■ **Exercise description**:
Please copy these lines exactly as they appear.

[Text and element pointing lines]
══════════
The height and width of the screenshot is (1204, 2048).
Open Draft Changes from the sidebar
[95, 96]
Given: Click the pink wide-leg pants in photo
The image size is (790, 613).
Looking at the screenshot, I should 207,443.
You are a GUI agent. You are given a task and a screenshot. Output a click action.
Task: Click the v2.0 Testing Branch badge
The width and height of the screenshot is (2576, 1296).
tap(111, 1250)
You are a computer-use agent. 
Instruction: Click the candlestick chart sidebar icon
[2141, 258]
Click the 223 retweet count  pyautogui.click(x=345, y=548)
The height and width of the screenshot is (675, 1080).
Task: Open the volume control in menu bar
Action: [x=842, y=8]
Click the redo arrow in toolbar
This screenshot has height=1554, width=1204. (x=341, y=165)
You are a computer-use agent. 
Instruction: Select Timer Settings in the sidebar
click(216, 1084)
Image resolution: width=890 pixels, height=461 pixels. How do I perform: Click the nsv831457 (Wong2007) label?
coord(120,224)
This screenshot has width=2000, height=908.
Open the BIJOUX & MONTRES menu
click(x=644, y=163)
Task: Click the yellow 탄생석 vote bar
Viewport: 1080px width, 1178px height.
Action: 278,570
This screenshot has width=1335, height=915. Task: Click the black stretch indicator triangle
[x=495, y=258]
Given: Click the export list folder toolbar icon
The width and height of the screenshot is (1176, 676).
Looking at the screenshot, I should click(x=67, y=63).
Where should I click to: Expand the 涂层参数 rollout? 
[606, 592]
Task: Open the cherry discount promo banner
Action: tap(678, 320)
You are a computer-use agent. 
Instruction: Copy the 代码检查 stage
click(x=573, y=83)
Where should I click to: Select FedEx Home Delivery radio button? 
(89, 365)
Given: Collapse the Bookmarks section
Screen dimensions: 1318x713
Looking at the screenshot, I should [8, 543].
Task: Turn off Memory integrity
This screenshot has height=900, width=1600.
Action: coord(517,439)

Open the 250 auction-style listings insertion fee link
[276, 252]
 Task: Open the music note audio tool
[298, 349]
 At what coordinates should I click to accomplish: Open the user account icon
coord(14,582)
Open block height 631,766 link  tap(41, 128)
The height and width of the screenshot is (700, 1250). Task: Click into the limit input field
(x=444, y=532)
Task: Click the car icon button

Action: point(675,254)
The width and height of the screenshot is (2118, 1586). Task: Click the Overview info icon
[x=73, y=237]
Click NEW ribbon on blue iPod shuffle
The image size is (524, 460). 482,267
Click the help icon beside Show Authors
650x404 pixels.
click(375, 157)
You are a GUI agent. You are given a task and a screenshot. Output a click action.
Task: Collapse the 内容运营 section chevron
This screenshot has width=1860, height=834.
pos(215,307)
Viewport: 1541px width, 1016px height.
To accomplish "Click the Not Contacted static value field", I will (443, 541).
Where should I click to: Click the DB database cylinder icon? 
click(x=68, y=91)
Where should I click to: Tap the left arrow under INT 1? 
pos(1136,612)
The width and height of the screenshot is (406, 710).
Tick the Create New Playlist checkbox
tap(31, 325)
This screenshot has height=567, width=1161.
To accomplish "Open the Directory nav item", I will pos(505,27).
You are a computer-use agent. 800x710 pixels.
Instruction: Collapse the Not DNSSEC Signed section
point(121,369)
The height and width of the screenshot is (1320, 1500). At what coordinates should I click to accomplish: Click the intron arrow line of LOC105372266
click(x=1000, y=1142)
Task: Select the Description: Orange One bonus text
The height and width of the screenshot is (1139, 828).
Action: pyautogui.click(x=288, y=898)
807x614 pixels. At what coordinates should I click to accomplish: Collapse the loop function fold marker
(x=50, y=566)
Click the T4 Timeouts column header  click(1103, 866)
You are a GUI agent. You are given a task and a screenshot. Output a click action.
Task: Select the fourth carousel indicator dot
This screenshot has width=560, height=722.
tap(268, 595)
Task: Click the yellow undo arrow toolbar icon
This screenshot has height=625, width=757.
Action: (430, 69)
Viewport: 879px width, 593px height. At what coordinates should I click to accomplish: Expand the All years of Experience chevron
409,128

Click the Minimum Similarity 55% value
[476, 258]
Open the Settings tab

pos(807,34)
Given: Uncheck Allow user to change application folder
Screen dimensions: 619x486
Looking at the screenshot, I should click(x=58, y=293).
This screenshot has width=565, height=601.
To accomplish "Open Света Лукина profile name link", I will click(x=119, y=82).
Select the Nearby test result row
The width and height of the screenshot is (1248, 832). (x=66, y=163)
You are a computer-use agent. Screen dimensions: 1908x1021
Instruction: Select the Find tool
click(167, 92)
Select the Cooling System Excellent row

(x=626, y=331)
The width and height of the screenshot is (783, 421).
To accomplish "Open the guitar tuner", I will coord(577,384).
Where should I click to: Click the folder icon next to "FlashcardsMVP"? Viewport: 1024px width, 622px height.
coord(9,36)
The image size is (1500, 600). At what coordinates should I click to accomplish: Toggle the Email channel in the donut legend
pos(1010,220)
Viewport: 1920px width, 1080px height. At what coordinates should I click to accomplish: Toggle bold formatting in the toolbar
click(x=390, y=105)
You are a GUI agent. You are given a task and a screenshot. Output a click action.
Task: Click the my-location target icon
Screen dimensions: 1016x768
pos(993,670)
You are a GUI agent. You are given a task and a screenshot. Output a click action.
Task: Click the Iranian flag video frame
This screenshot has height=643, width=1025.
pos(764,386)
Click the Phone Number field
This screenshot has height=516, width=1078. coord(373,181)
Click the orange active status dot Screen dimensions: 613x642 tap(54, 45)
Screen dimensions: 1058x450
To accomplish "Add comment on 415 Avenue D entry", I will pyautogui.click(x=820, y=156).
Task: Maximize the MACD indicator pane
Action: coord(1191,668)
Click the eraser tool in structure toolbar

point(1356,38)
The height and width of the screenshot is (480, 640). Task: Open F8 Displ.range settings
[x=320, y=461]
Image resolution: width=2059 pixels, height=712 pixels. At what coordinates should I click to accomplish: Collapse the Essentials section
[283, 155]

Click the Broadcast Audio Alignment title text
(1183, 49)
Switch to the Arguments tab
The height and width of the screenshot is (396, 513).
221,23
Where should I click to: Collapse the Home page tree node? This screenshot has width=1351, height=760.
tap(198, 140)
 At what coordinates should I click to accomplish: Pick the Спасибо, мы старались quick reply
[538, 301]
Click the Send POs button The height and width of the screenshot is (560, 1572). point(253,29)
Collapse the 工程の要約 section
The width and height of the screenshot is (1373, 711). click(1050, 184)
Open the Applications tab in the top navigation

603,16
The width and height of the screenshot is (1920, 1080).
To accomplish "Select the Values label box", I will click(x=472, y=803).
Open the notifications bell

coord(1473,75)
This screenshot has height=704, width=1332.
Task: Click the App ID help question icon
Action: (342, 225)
══════════
■ **Correct result**:
The height and width of the screenshot is (1204, 2048).
Open Draft Changes from the sidebar
[95, 96]
Given: Click the pink wide-leg pants in photo
The image size is (790, 613).
Looking at the screenshot, I should 207,443.
You are a GUI agent. You are given a task and a screenshot. Output a click action.
Task: Click the v2.0 Testing Branch badge
The width and height of the screenshot is (2576, 1296).
tap(111, 1250)
You are a computer-use agent. 
Instruction: Click the candlestick chart sidebar icon
[2141, 258]
Click the 223 retweet count  pyautogui.click(x=345, y=548)
The height and width of the screenshot is (675, 1080).
Task: Open the volume control in menu bar
Action: [x=842, y=8]
Click the redo arrow in toolbar
This screenshot has height=1554, width=1204. (x=341, y=165)
You are a computer-use agent. 
Instruction: Select Timer Settings in the sidebar
click(216, 1084)
Image resolution: width=890 pixels, height=461 pixels. How do I perform: Click the nsv831457 (Wong2007) label?
coord(120,224)
This screenshot has width=2000, height=908.
Open the BIJOUX & MONTRES menu
click(x=644, y=163)
Task: Click the yellow 탄생석 vote bar
Viewport: 1080px width, 1178px height.
Action: 278,570
This screenshot has width=1335, height=915. Task: Click the black stretch indicator triangle
[x=495, y=258]
Given: Click the export list folder toolbar icon
The width and height of the screenshot is (1176, 676).
Looking at the screenshot, I should click(x=67, y=63).
Where should I click to: Expand the 涂层参数 rollout? 
[606, 592]
Task: Open the cherry discount promo banner
Action: tap(678, 320)
You are a computer-use agent. 
Instruction: Copy the 代码检查 stage
click(x=573, y=83)
Where should I click to: Select FedEx Home Delivery radio button? 
(89, 365)
Given: Collapse the Bookmarks section
Screen dimensions: 1318x713
Looking at the screenshot, I should [8, 543].
Task: Turn off Memory integrity
This screenshot has height=900, width=1600.
Action: coord(517,439)

Open the 250 auction-style listings insertion fee link
[276, 252]
 Task: Open the music note audio tool
[298, 349]
 At what coordinates should I click to accomplish: Open the user account icon
coord(14,582)
Open block height 631,766 link  tap(41, 128)
The height and width of the screenshot is (700, 1250). Task: Click into the limit input field
(x=444, y=532)
Task: Click the car icon button

Action: point(675,254)
The width and height of the screenshot is (2118, 1586). Task: Click the Overview info icon
[x=73, y=237]
Click NEW ribbon on blue iPod shuffle
The image size is (524, 460). 482,267
Click the help icon beside Show Authors
650x404 pixels.
click(375, 157)
You are a GUI agent. You are given a task and a screenshot. Output a click action.
Task: Collapse the 内容运营 section chevron
This screenshot has width=1860, height=834.
pos(215,307)
Viewport: 1541px width, 1016px height.
To accomplish "Click the Not Contacted static value field", I will (443, 541).
Where should I click to: Click the DB database cylinder icon? 
click(x=68, y=91)
Where should I click to: Tap the left arrow under INT 1? 
pos(1136,612)
The width and height of the screenshot is (406, 710).
Tick the Create New Playlist checkbox
tap(31, 325)
This screenshot has height=567, width=1161.
To accomplish "Open the Directory nav item", I will pos(505,27).
You are a computer-use agent. 800x710 pixels.
Instruction: Collapse the Not DNSSEC Signed section
point(121,369)
The height and width of the screenshot is (1320, 1500). At what coordinates should I click to accomplish: Click the intron arrow line of LOC105372266
click(x=1000, y=1142)
Task: Select the Description: Orange One bonus text
The height and width of the screenshot is (1139, 828).
Action: pyautogui.click(x=288, y=898)
807x614 pixels. At what coordinates should I click to accomplish: Collapse the loop function fold marker
(x=50, y=566)
Click the T4 Timeouts column header  click(1103, 866)
You are a GUI agent. You are given a task and a screenshot. Output a click action.
Task: Select the fourth carousel indicator dot
This screenshot has width=560, height=722.
tap(268, 595)
Task: Click the yellow undo arrow toolbar icon
This screenshot has height=625, width=757.
Action: (430, 69)
Viewport: 879px width, 593px height. At what coordinates should I click to accomplish: Expand the All years of Experience chevron
409,128

Click the Minimum Similarity 55% value
[476, 258]
Open the Settings tab

pos(807,34)
Given: Uncheck Allow user to change application folder
Screen dimensions: 619x486
Looking at the screenshot, I should click(x=58, y=293).
This screenshot has width=565, height=601.
To accomplish "Open Света Лукина profile name link", I will click(x=119, y=82).
Select the Nearby test result row
The width and height of the screenshot is (1248, 832). (x=66, y=163)
You are a computer-use agent. Screen dimensions: 1908x1021
Instruction: Select the Find tool
click(167, 92)
Select the Cooling System Excellent row

(x=626, y=331)
The width and height of the screenshot is (783, 421).
To accomplish "Open the guitar tuner", I will coord(577,384).
Where should I click to: Click the folder icon next to "FlashcardsMVP"? Viewport: 1024px width, 622px height.
coord(9,36)
The image size is (1500, 600). At what coordinates should I click to accomplish: Toggle the Email channel in the donut legend
pos(1010,220)
Viewport: 1920px width, 1080px height. At what coordinates should I click to accomplish: Toggle bold formatting in the toolbar
click(x=390, y=105)
You are a GUI agent. You are given a task and a screenshot. Output a click action.
Task: Click the my-location target icon
Screen dimensions: 1016x768
pos(993,670)
You are a GUI agent. You are given a task and a screenshot. Output a click action.
Task: Click the Iranian flag video frame
This screenshot has height=643, width=1025.
pos(764,386)
Click the Phone Number field
This screenshot has height=516, width=1078. coord(373,181)
Click the orange active status dot Screen dimensions: 613x642 tap(54, 45)
Screen dimensions: 1058x450
To accomplish "Add comment on 415 Avenue D entry", I will pyautogui.click(x=820, y=156).
Task: Maximize the MACD indicator pane
Action: coord(1191,668)
Click the eraser tool in structure toolbar

point(1356,38)
The height and width of the screenshot is (480, 640). Task: Open F8 Displ.range settings
[x=320, y=461]
Image resolution: width=2059 pixels, height=712 pixels. At what coordinates should I click to accomplish: Collapse the Essentials section
[283, 155]

Click the Broadcast Audio Alignment title text
(1183, 49)
Switch to the Arguments tab
The height and width of the screenshot is (396, 513).
221,23
Where should I click to: Collapse the Home page tree node? This screenshot has width=1351, height=760.
tap(198, 140)
 At what coordinates should I click to accomplish: Pick the Спасибо, мы старались quick reply
[538, 301]
Click the Send POs button The height and width of the screenshot is (560, 1572). point(253,29)
Collapse the 工程の要約 section
The width and height of the screenshot is (1373, 711). click(1050, 184)
Open the Applications tab in the top navigation

603,16
The width and height of the screenshot is (1920, 1080).
To accomplish "Select the Values label box", I will click(x=472, y=803).
Open the notifications bell

coord(1473,75)
This screenshot has height=704, width=1332.
Task: Click the App ID help question icon
Action: (342, 225)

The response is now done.